Stored items
════════════════════

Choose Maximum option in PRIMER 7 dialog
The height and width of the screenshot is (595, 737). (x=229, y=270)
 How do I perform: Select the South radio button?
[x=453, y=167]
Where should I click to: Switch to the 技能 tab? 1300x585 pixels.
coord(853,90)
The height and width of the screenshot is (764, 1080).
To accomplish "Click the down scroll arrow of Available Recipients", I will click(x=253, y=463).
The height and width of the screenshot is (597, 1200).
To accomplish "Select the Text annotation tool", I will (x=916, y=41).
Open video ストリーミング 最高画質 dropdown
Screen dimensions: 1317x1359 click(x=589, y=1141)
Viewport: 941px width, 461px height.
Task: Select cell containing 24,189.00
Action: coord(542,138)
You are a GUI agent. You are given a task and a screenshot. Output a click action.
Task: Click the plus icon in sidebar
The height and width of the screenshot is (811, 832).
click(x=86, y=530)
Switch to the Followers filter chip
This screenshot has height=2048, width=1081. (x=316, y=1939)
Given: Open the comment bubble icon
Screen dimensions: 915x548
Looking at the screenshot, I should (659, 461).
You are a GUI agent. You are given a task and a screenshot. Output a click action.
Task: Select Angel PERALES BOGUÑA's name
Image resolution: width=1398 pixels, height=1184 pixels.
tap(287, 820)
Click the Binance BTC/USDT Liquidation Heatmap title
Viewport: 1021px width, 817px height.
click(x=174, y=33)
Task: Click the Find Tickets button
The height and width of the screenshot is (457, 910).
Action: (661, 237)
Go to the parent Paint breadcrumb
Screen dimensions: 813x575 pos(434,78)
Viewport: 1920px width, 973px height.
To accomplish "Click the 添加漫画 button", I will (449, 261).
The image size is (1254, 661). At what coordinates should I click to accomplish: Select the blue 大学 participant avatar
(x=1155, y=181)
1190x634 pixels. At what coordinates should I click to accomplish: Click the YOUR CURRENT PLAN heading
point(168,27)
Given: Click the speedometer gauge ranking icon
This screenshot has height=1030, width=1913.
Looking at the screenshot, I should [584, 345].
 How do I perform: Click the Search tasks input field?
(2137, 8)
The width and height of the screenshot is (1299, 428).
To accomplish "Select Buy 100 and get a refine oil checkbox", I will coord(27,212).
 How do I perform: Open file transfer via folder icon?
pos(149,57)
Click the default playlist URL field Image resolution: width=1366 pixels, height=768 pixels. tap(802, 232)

════════════════════

(WHAT IS REQUIRED): When you copy the data, keep every line word for word.

(OUTPUT OF THE TASK):
Choose Maximum option in PRIMER 7 dialog
The height and width of the screenshot is (595, 737). (x=229, y=270)
 How do I perform: Select the South radio button?
[x=453, y=167]
Where should I click to: Switch to the 技能 tab? 1300x585 pixels.
coord(853,90)
The height and width of the screenshot is (764, 1080).
To accomplish "Click the down scroll arrow of Available Recipients", I will click(x=253, y=463).
The height and width of the screenshot is (597, 1200).
To accomplish "Select the Text annotation tool", I will (x=916, y=41).
Open video ストリーミング 最高画質 dropdown
Screen dimensions: 1317x1359 click(x=589, y=1141)
Viewport: 941px width, 461px height.
Task: Select cell containing 24,189.00
Action: coord(542,138)
You are a GUI agent. You are given a task and a screenshot. Output a click action.
Task: Click the plus icon in sidebar
The height and width of the screenshot is (811, 832).
click(x=86, y=530)
Switch to the Followers filter chip
This screenshot has height=2048, width=1081. (x=316, y=1939)
Given: Open the comment bubble icon
Screen dimensions: 915x548
Looking at the screenshot, I should (659, 461).
You are a GUI agent. You are given a task and a screenshot. Output a click action.
Task: Select Angel PERALES BOGUÑA's name
Image resolution: width=1398 pixels, height=1184 pixels.
tap(287, 820)
Click the Binance BTC/USDT Liquidation Heatmap title
Viewport: 1021px width, 817px height.
click(x=174, y=33)
Task: Click the Find Tickets button
The height and width of the screenshot is (457, 910).
Action: (661, 237)
Go to the parent Paint breadcrumb
Screen dimensions: 813x575 pos(434,78)
Viewport: 1920px width, 973px height.
To accomplish "Click the 添加漫画 button", I will (449, 261).
The image size is (1254, 661). At what coordinates should I click to accomplish: Select the blue 大学 participant avatar
(x=1155, y=181)
1190x634 pixels. At what coordinates should I click to accomplish: Click the YOUR CURRENT PLAN heading
point(168,27)
Given: Click the speedometer gauge ranking icon
This screenshot has height=1030, width=1913.
Looking at the screenshot, I should [584, 345].
 How do I perform: Click the Search tasks input field?
(2137, 8)
The width and height of the screenshot is (1299, 428).
To accomplish "Select Buy 100 and get a refine oil checkbox", I will coord(27,212).
 How do I perform: Open file transfer via folder icon?
pos(149,57)
Click the default playlist URL field Image resolution: width=1366 pixels, height=768 pixels. tap(802, 232)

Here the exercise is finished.